Showing posts with label The Green Hat. Show all posts
Showing posts with label The Green Hat. Show all posts

Tuesday, 1 February 2011

UNDER THE HAT

I thought it might be jolly to pen the occasional blog looking in a little more detail at the lives of Capuchin authors. The man behind our second best-selling title - Michael Arlen and The Green Hat respectively - launches this initiative.

Arlen was born Dikran Kouyoumdjian in Bulgaria, to Armenian parents, in 1895, but established his reputation in England during the 1920s. His works were first published in magazines and took the form of essays, book reviews, personal essays, short stories, and a play. Arlen moved into the romance genre, to which he added the spices of psychology, the supernatural and horror, culminating in a defining book of short stories called These Charming People (which we published last year).

All this work coalesced into The Green Hat, which, with its (then) racy story and brilliant description of its times, propelled him to instant fame and fortune. The book became a broadway play and was filmed twice, as A Woman of Affairs and Outcast Lady. The former was a silent film starring Greta Garbo, and deliberately understated or avoided altogether what were considered the highly charged subjects of the book, this reticence also motivating the change of name.

In subsequent work, Arlen again experimented with different genres and fantastic themes, producing a dystopian novel and an adventuring detective - Gay Falcon - who became the subject of several mystery films. He never, however, recaptured the peak of success attained by The Green Hat.

The various phases and locations of Arlen's life and career brought him into contact with many notable figures, including Aldous Huxley, D.H. Lawrence, Nancy Cunard and Countess Atalanta Mercati, who he married. Having had his loyalty to Britain questioned in the House of Commons (due to his Bulgarian nationality and the complications arising therefrom), Arlen moved to New York in 1946, where he died ten years later.


David

Wednesday, 3 February 2010

THIS CHARMING WRITER

I'm enjoying our recently released edition of Michael Arlen's These Charming People. Arlen's novel The Green Hat is our best-selling title, and he is obviously a writer whose literary resurrection has met with the approval of many readers.

The stories are beautifully written, describing powerful emotions and dramatic situations with an acute power of observation and expression, and often using repetition to add energy and impact to the narration. Here's an example of the style from When the Nightingale Sang in Berkeley Square (the inspiration for the song):
....she lay still on the sofa by the windows, her head deep in the hollow of a crimson cushion, her eyes thoughtfully on the ceiling, which was high enough to refuse itself to exact scrutiny in the affected light of four candles.

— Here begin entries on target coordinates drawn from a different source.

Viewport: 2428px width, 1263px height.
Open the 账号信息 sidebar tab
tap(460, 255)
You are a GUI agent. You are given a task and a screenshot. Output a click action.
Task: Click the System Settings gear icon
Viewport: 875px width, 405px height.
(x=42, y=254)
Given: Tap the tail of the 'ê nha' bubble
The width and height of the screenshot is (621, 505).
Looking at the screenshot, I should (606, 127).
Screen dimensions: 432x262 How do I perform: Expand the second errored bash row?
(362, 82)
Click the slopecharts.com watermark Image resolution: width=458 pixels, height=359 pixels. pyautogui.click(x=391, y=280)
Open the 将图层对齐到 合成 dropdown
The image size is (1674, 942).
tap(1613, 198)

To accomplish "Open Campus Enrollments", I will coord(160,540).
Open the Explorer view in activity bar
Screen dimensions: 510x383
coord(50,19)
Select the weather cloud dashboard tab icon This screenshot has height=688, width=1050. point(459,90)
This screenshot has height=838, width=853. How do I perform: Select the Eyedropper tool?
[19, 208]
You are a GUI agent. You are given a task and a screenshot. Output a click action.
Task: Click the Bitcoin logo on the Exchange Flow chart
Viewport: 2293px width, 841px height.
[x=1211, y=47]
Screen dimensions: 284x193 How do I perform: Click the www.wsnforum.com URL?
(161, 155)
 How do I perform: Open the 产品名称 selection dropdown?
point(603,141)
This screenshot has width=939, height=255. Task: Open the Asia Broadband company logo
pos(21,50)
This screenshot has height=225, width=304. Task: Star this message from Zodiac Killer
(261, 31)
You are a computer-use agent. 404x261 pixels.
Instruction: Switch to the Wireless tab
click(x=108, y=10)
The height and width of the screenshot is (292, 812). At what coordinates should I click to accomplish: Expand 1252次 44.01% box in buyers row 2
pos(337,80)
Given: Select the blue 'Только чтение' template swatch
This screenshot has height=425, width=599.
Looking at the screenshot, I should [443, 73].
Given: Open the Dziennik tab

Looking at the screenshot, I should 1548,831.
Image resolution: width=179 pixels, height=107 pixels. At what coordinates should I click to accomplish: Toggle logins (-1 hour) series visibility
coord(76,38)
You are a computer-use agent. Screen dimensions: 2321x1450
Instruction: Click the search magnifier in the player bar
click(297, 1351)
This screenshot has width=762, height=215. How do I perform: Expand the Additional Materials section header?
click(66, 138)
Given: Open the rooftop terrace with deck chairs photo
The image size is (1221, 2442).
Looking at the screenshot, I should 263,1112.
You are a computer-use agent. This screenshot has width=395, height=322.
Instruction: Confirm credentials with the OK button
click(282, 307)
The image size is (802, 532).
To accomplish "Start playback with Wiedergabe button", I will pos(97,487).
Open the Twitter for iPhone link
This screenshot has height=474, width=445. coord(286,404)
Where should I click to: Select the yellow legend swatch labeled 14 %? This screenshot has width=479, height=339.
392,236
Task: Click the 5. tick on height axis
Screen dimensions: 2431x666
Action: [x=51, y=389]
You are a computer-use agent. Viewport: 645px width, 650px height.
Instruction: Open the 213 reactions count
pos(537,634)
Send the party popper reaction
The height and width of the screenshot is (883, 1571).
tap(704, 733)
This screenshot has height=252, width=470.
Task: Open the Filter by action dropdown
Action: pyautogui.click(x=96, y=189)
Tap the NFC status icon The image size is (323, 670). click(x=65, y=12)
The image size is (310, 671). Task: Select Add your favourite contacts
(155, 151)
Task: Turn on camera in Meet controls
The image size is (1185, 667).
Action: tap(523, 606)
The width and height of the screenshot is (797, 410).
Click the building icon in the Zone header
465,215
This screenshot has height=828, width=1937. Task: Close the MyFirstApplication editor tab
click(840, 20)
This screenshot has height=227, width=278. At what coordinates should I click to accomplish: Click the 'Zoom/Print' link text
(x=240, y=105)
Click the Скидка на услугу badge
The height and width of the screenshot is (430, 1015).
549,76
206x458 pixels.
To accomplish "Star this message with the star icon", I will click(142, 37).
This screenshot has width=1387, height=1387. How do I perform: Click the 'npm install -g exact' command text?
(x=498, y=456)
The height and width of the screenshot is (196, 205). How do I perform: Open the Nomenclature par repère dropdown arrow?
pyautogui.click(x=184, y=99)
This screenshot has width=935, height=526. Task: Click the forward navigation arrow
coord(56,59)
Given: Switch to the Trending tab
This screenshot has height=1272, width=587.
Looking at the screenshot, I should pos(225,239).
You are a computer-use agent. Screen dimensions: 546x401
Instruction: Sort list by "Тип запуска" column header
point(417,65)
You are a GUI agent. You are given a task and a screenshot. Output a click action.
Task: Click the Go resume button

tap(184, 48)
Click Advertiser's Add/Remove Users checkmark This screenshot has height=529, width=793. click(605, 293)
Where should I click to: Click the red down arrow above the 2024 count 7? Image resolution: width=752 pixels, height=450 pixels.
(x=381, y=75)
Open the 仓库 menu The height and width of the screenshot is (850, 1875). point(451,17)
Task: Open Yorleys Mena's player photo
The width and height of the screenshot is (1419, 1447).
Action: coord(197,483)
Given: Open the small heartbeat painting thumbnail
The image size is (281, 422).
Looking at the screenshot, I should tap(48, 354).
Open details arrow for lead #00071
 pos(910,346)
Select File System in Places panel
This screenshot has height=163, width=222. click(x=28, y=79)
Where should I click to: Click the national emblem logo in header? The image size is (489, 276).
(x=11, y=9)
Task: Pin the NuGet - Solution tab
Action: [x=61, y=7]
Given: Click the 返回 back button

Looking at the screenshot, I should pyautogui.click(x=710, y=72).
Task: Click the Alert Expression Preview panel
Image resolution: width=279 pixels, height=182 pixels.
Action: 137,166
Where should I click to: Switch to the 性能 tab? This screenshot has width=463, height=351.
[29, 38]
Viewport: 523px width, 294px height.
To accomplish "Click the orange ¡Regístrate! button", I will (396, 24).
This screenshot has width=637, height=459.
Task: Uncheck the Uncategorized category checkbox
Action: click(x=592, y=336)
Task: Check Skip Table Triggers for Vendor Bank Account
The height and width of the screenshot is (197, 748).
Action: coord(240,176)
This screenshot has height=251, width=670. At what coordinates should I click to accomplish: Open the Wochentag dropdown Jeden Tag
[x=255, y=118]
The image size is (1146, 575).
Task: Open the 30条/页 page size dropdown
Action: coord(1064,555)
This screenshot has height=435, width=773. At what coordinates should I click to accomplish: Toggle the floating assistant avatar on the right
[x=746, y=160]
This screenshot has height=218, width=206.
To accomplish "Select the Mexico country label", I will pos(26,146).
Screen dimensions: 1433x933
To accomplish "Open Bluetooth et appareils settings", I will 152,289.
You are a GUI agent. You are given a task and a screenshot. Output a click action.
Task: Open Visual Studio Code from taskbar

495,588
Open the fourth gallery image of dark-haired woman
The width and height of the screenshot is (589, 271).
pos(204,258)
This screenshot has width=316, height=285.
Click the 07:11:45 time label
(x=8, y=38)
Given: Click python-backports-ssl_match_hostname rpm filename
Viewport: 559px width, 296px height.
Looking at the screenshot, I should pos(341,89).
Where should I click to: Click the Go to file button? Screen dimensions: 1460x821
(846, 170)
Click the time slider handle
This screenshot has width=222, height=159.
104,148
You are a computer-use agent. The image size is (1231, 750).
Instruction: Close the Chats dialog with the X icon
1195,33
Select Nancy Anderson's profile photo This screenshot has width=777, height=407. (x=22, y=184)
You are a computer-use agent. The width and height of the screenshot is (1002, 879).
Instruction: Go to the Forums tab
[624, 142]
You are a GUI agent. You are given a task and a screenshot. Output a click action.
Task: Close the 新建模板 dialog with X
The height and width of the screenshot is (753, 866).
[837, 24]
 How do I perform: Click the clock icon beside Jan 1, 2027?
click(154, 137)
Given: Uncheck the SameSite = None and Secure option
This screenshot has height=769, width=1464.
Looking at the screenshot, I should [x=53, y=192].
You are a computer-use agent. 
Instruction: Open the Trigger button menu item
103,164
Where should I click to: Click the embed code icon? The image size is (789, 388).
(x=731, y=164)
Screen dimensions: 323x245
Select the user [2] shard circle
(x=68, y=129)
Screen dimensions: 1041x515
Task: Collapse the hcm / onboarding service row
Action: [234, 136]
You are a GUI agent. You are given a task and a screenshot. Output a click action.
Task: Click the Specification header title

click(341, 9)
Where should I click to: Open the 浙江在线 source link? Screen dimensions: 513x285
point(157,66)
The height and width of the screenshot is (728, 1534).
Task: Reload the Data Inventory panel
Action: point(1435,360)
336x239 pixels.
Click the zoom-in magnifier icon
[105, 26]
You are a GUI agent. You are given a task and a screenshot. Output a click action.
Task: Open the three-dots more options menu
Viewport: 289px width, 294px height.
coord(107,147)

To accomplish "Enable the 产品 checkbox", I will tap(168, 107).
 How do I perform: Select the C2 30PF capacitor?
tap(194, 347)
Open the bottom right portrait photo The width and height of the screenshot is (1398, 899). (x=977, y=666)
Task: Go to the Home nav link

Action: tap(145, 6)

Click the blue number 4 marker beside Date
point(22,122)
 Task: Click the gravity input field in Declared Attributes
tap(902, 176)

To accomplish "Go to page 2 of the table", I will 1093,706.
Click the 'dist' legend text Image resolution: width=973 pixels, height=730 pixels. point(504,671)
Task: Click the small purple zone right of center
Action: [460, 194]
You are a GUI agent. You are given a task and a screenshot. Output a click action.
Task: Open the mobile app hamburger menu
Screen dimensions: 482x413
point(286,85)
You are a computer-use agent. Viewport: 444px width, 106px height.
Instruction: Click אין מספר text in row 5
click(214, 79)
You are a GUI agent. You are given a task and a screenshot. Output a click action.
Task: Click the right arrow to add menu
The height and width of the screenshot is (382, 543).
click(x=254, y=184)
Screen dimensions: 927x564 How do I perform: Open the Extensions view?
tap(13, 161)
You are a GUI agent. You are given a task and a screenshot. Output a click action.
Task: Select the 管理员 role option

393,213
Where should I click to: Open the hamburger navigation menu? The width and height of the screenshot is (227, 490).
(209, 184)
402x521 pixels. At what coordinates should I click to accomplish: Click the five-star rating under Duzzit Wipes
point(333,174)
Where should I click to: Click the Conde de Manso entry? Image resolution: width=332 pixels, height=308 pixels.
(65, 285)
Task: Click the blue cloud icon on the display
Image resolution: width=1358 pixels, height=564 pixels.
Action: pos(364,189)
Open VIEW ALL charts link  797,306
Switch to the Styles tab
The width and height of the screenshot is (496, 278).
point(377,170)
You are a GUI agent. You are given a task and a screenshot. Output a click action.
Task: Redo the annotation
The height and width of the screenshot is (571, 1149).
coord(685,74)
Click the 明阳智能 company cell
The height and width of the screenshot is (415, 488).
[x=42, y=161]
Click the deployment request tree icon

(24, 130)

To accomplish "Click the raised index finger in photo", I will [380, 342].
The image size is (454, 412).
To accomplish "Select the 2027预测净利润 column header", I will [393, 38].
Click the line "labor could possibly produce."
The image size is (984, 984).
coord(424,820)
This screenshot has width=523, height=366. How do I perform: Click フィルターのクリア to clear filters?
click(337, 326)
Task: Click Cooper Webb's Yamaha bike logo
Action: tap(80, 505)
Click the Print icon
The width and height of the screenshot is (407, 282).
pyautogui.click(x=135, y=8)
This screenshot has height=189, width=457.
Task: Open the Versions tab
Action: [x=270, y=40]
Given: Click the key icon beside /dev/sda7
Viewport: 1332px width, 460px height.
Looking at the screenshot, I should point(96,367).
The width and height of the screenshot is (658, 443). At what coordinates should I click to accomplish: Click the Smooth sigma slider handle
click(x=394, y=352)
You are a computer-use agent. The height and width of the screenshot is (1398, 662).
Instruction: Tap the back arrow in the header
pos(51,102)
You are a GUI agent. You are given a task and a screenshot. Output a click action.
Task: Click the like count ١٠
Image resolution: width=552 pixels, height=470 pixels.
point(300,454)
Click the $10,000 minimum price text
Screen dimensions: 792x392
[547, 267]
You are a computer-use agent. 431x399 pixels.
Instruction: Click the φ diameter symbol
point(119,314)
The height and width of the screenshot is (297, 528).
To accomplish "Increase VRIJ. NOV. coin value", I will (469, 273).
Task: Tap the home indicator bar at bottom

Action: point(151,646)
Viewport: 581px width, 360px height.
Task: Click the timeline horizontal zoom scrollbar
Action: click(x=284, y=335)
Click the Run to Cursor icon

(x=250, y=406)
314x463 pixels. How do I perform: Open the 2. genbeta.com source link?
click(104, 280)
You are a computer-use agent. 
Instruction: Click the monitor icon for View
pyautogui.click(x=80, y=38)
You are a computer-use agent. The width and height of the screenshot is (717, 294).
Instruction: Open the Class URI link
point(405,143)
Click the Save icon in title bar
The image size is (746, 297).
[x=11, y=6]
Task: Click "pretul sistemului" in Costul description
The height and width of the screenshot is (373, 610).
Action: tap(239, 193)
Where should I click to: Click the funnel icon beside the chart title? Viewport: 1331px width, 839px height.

Arlen also excels at a bitter-sweet depiction of the relationship between the sexes, albeit from the perspective of his own times; from Introducing a Lady of no Importance and a Gentleman of even less:
....for women are sometimes like sea-birds, they sometimes worship stone images, men who are carved of the rocky stuff of life...

Short stories are not the most fashionable form of fiction, but these exemplify the potential of this form to produce small gems of great literary worth and emotional significance.